Die folgenden Aspekte sind zentral für die Mystery-Methode als Unterrichtsmethode:

  • komplexe Systeme weltlicher Erscheinungen lassen sich betrachten,  analysieren und diskutieren,
  • in der Art und Weise des Sprechens miteinander und der Art und Weise der Berücksichtigung von Informationen werden den Systemzusammenhängen, Teilaspekten des Systems und dem Gesamtsystem, Bedeutungen zugewiesen,
  • die Erkenntnis, dass ein Gesamtsystem trotz verschiedener Betrachtungsperspektiven je verschieden stimmig sein kann, wird ermöglicht,
  • der Erwerb eigener Meinungen verschafft Standpunkte und Urteilssicherheit gegenüber komplexen Systemen weltlicher Erscheinungen,
  • soziale Formen des Lernens unterstützen Lernprozesse, wenn sie Eigenbeteiligung und Freude am Austausch begünstigen,
  • Inhalt und Methodik stehen in einem inneren Sinnzusammenhang zueinander.

Das Aufgabenblatt (Material 1) führt direkt zur ersten Arbeitsphase hin, in der sich die Schüler*innen wechselseitig Aufklärung verschaffen über die in der Aufgabe angedeuteten Zusammenhänge. Dabei müssen sie selbst zu adäquaten Verfahren finden, innerhalb derer sie sich über die Informationen auf den Kärtchen (Material 2) informieren, über mögliche Zusammenhänge nachdenken und sich schließlich auf mögliche Deutungen dieser Zusammenhänge einigen. Widersprüchliches kann dabei durchaus widersprüchlich und Unklares auch offen bleiben, verschiedene Lösungen sind möglich, wenn mehrere Gruppen gleichzeitig das Mystery erarbeiten. Ganz nebenbei konfrontieren sich die Schüler*innen eigenen und fremden Werturteilen und Wertvorstellungen, wenn sie Vorgänge und Zusammenhänge einschätzen und ganz unweigerlich darüber nachdenken, ob sie als Konsumenten ebenfalls in die erarbeiteten Vorgänge involviert sind. Die Methode will den Umgang mit Komplexität und Kontroversität fördern, die Lehrkraft bleiben im Hintergrund, steht aber für fachbezogene Nachfragen zur Verfügung.

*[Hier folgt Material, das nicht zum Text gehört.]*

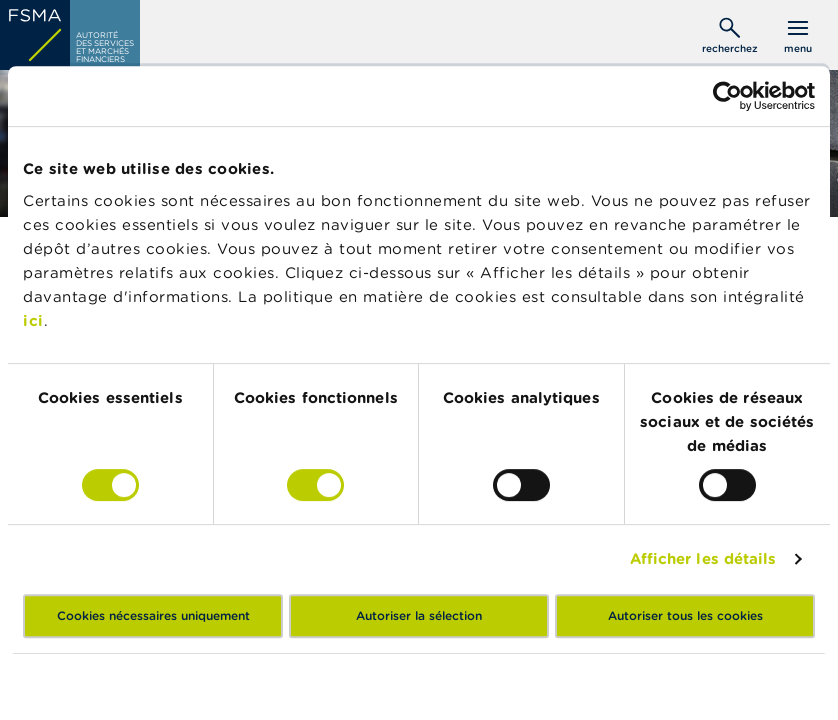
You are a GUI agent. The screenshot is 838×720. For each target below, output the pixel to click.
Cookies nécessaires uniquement (153, 615)
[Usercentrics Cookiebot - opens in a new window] (727, 96)
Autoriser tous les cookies (685, 615)
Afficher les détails (703, 558)
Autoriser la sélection (419, 615)
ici (33, 320)
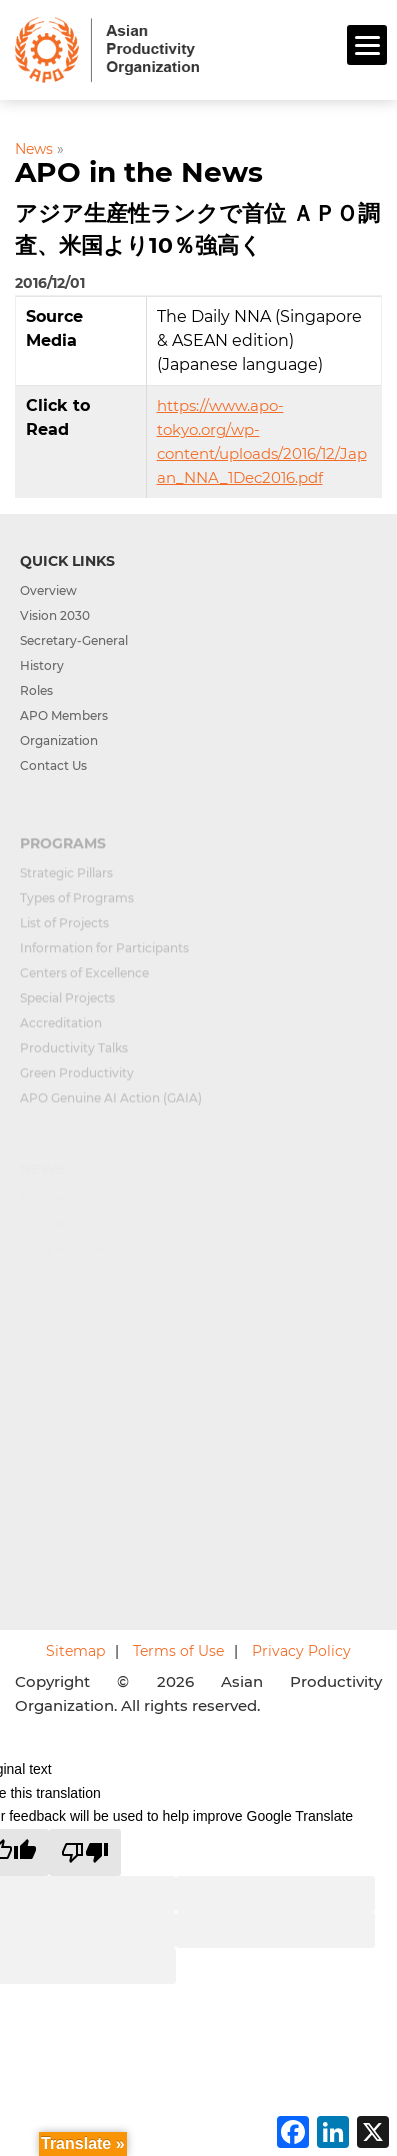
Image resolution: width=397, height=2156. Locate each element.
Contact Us (53, 765)
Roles (36, 690)
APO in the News (139, 172)
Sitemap (75, 1651)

Literatur zum Fall Josh Hardy:

David F. Larcker, Sarah M Larcker & Brian Tayan (2014). Josh Hardy and the #SaveJosh Army: How Corporate Risk Escalates and Accelerates through Social Media. Stanford Closer Look Series, April 2014.

Kenneth I. Moch (2017). Ethical Crossroads: Expanded Access, Patient Advocacy, and the #SaveJosh Social Media Campaign. Medicine Access @ Point of Care, 2017.

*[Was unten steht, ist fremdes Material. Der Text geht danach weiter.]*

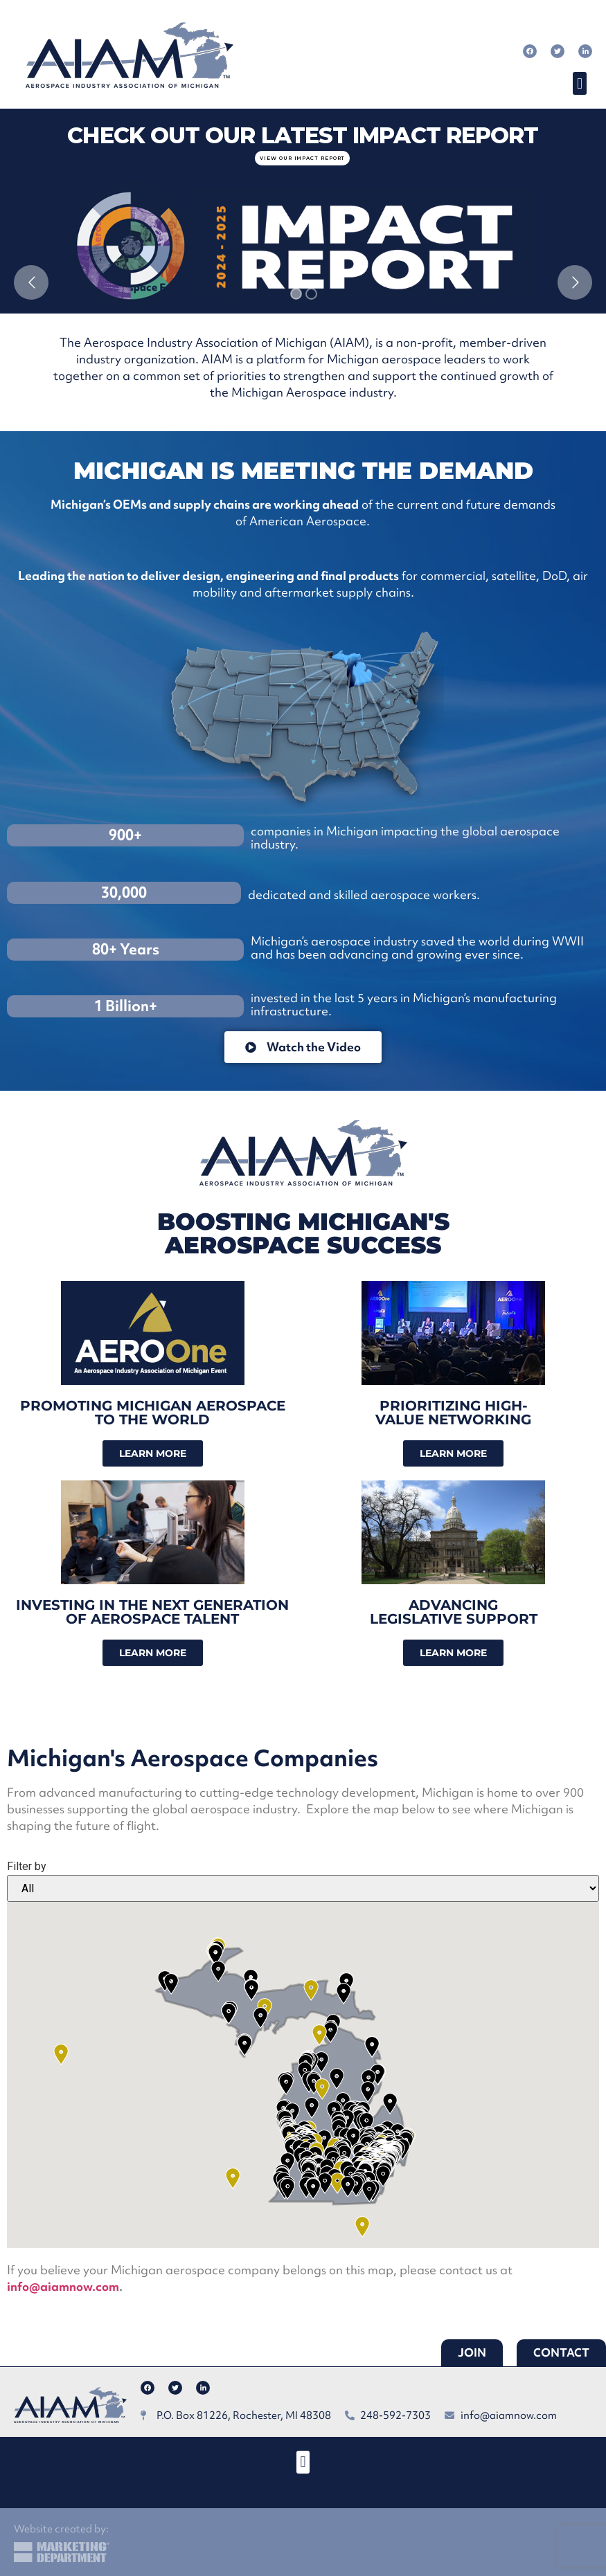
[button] (579, 83)
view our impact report (302, 158)
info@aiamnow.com (63, 2286)
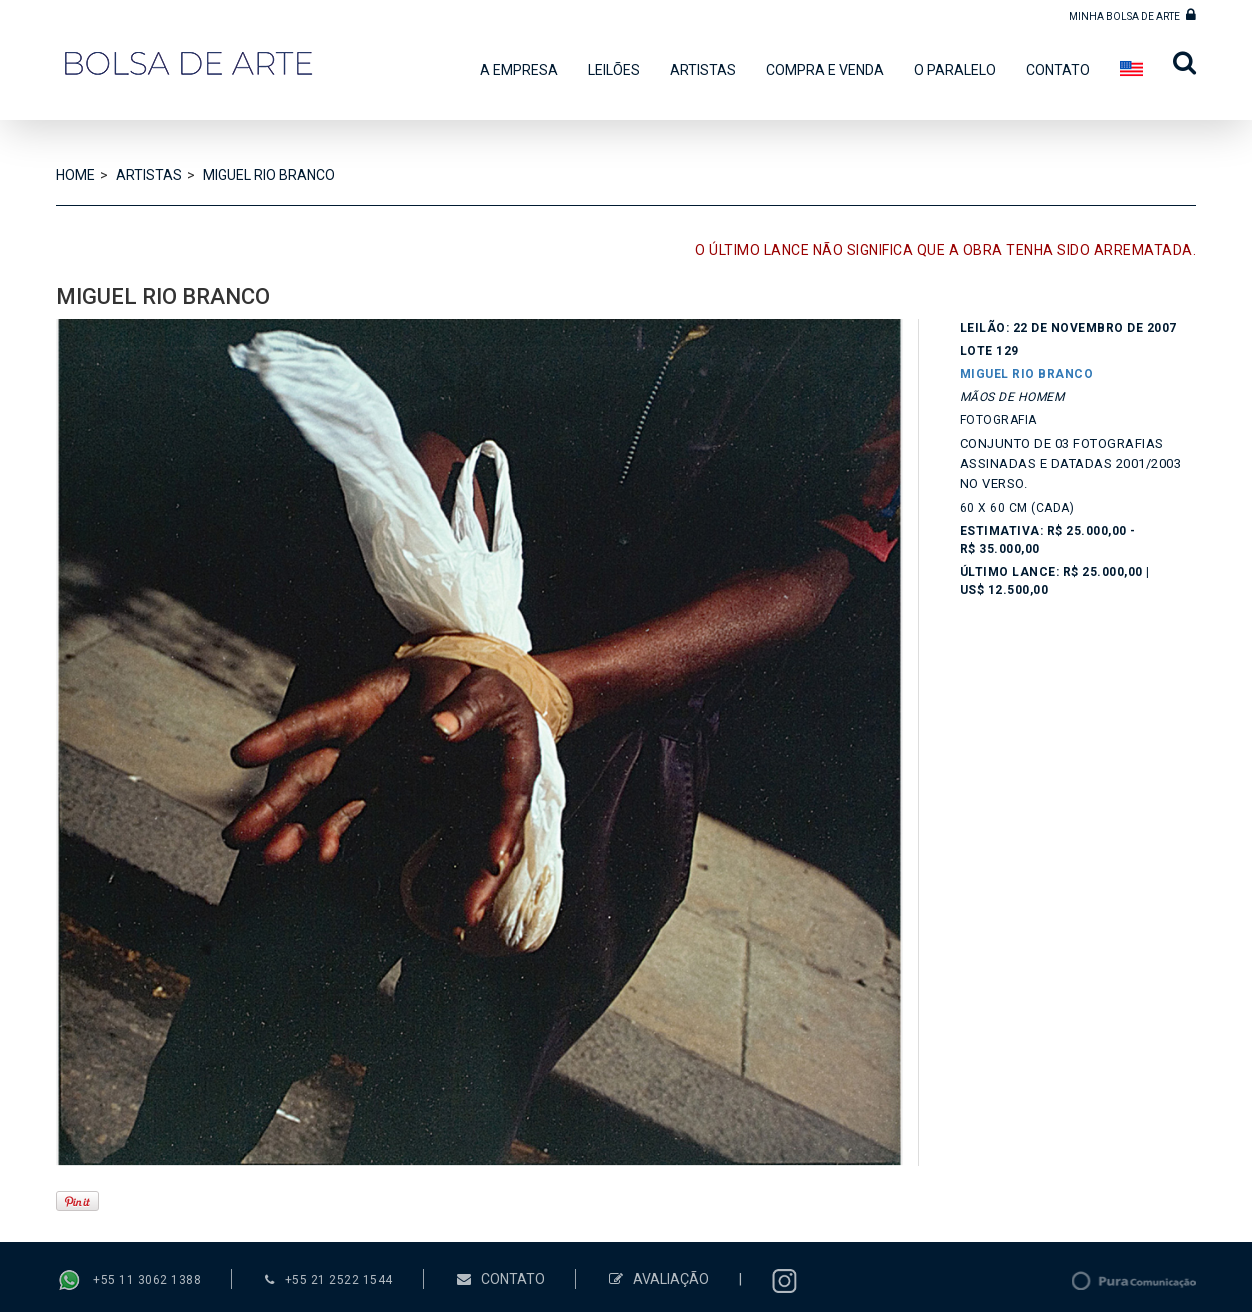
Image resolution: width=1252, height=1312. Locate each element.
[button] (1177, 68)
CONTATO (1058, 70)
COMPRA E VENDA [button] (825, 70)
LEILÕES (614, 70)
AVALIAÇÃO (659, 1279)
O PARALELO (955, 70)
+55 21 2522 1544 (339, 1280)
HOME (75, 175)
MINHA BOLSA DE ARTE (1132, 14)
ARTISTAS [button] (703, 70)
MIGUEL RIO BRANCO (269, 175)
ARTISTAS (149, 175)
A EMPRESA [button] (519, 70)
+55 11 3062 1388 (147, 1281)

Katherine Hobson (2017). The Accidental Ethicist. Social media made Kenneth Moch ’76 a target — and started a national debate. Princeton Alumni Weekly.

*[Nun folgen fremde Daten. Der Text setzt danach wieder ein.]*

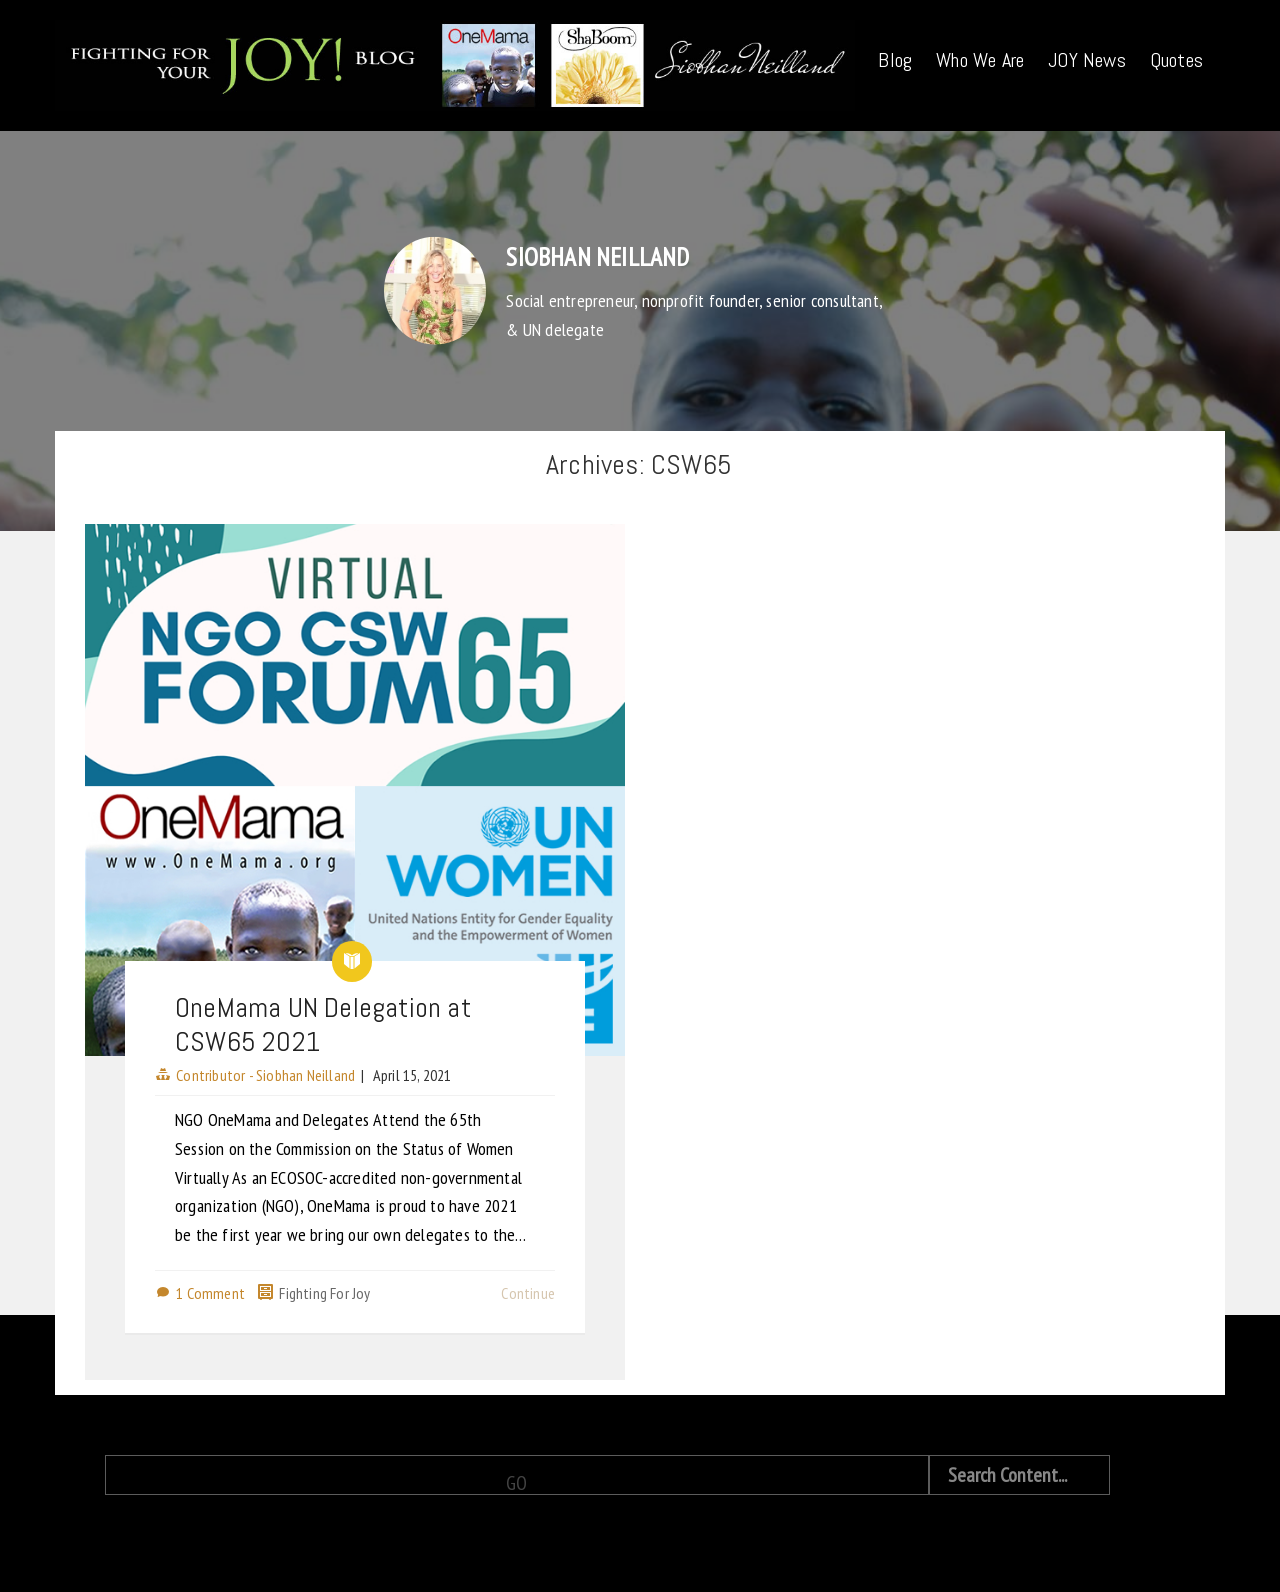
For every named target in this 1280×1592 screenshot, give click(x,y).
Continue (528, 1293)
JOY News (1087, 60)
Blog (895, 60)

Literaturhinweise zur Mystery-Methode:

Pike, G. & Selby, D. (1998). Global teacher – Global learner. London.

Leat, D. (1998). Thinking Through Geography. Chris Kingston Publishing. Cambridge.

Schreiber, J.-R. & Schuler, S. (2005): Wege Globalen Lernens unter dem Leitbild einer nachhaltigen Entwicklung. Praxis Geographie 35 (4), S. 4-10.

Vankan, L. (2003). Towards a New Way of Learning and Teaching in Geographical Education. International Research in Geographical and Environmental Education 12(1), 59-63. Van der Schee, J., Leat, D. & Vankan, L. (2006). Effects of the Use of Thinking Through Geography Strategies. Research in Geographical and Environmental Education 15(2), 124-133.